Les pesticides ont fonctionné et Njoka a finalement arrêté la propagation des ravageurs. Toutefois, il n’était pas conscient qu’en résolvant un problème, il en avait peut-être aggravé un autre.
Selon des études, les produits agrochimiques font partie des principaux polluants des étendues d’eau au Kenya rural, parce qu’ils s’infiltrent dans les rivières et les lacs.
En outre, les produits agricoles qui ont été pulvérisés avec des produits chimiques peuvent toujours contenir des résidus de la substance lorsqu’ils sont consommés.
Une façon que Njoka pourrait utiliser pour lutter contre les prochaines attaques de ravageurs sans encourir de coûts supplémentaires et sans polluer l’environnement est d’adopter la technologie appelée « push-pull », selon Claire Nasike, de la campagne Food for Life de Greenpeace Afrique.
Nasike dit que la technologie est une innovation qui consiste à intercaler des cultures céréalières avec des légumineuses ayant un pouvoir répulsif contre les insectes du genre Desmodium, puis de planter des plantes fourragères telles que l’herbe à éléphant en bordure de la culture.
La plante intercalée émet un mélange de composés qui repousse (push) les ravageurs, alors que les plantes en bordures émettent des substances sémiochimiques qui attirent (pull) les ravageurs vers la bordure, dit Nasike.
« La technologie push-pull n’est pas nocive pour le sol et les sources d’eau, qui sont des éléments agricoles critiques », dit-elle. « Il s’agit d’une méthode agricole écologique qui combine l’innovation et la science moderne avec le respect de la nature et de la biodiversité. »
La lutte de Njoka était contre les perce-tiges tachetés, mais ailleurs au Kenya, des agriculteurs ont des difficultés depuis des années avec des pertes de récolte en raison d’une combinaison du perce-tige tacheté et de Striga, un genre de plante parasitique communément appelée herbe des sorcières.
Selon un article de 2018 dans Land Use Policy, le perce-tige tacheté peut entraîner des pertes de récolte allant jusqu’à 88 %, tandis que Striga peut détruire une récolte entière, alors même que les agriculteurs sont aux prises avec une dégradation des sols.
Mais l’étude dans l’ouest du Kenya a observé que l’utilisation de la technique push-pull peut préserver les agriculteurs de beaucoup de ces pertes, car elle améliore la fertilité des sols en amenant de l’azote et en ajoutant de la matière organique.
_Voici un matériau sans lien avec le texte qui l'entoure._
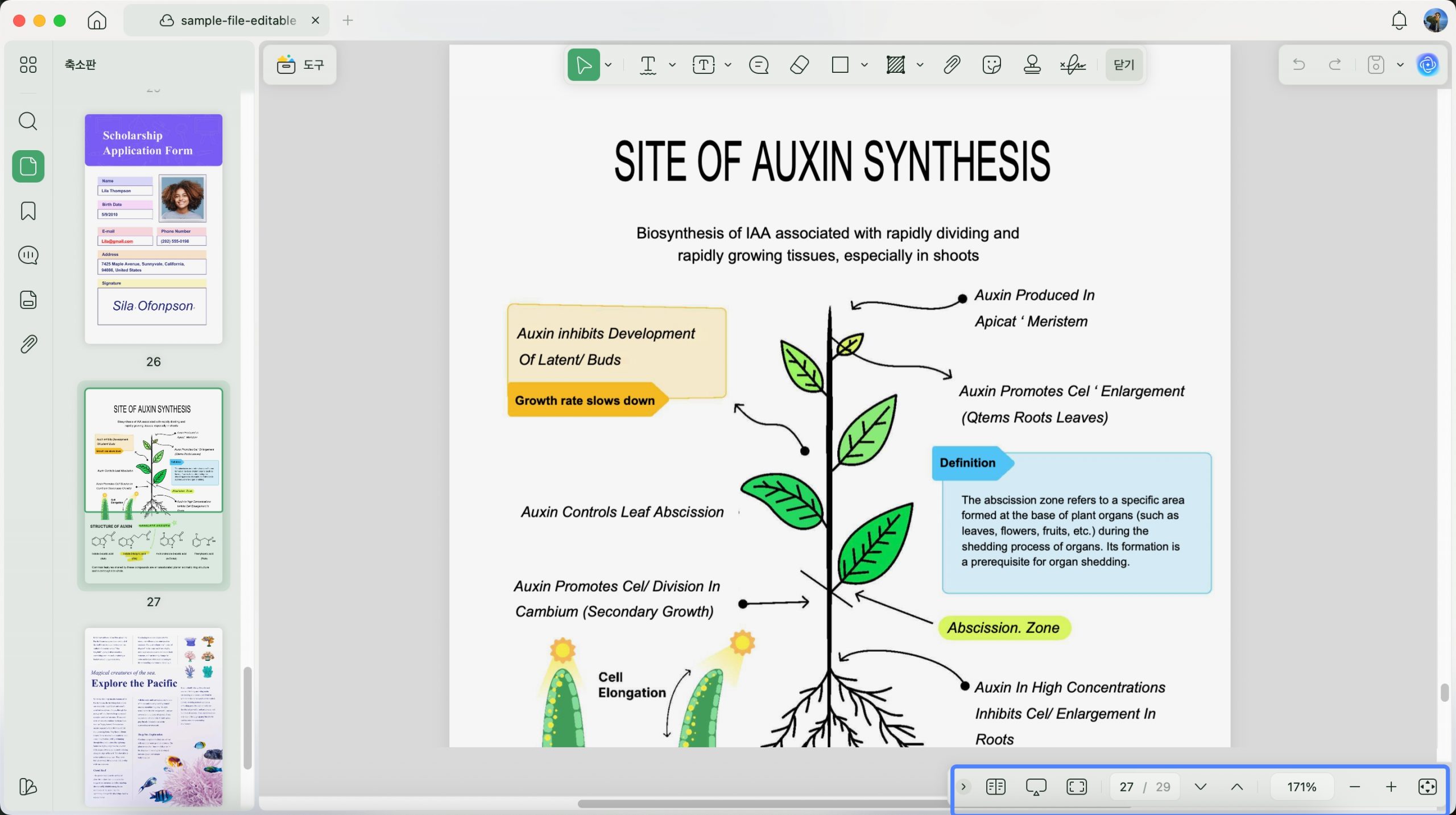This screenshot has height=815, width=1456.
Task: Add a sticky note comment
Action: coord(759,65)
Cela peut entraîner des augmentations importantes de rendements.
Travaillant avec 642 agriculteurs de 56 villages dans huit des onze comtés, les chercheurs ont observé que les agriculteurs qui appliquaient la méthode push-pull doublaient presque leurs rendements par rapport à leurs voisins qui ne l’utilisaient pas.
Alors qu’intercaler des plantes dans les cultures empêche la propagation de la striga et d’autres mauvaises herbes, il y a encore d’autres avantages : le fourrage récolté de l’herbe à éléphant peut augmenter la production de lait, si l’herbe est donnée aux animaux d’élevage. Ceux qui ont utilisé la technologie ont également augmenté leur revenu global (à la fois le revenu de la récolte et du lait) de 55 % par rapport à ceux qui ne l’ont pas utilisé, alors que le rendement laitier annuel était d’environ 460 litres par vache.
Cela peut aider les agriculteurs à obtenir un revenu supplémentaire alors que la consommation accrue de lait dans le foyer peut aider à satisfaire les besoins nutritionnels de leurs familles, selon le rapport.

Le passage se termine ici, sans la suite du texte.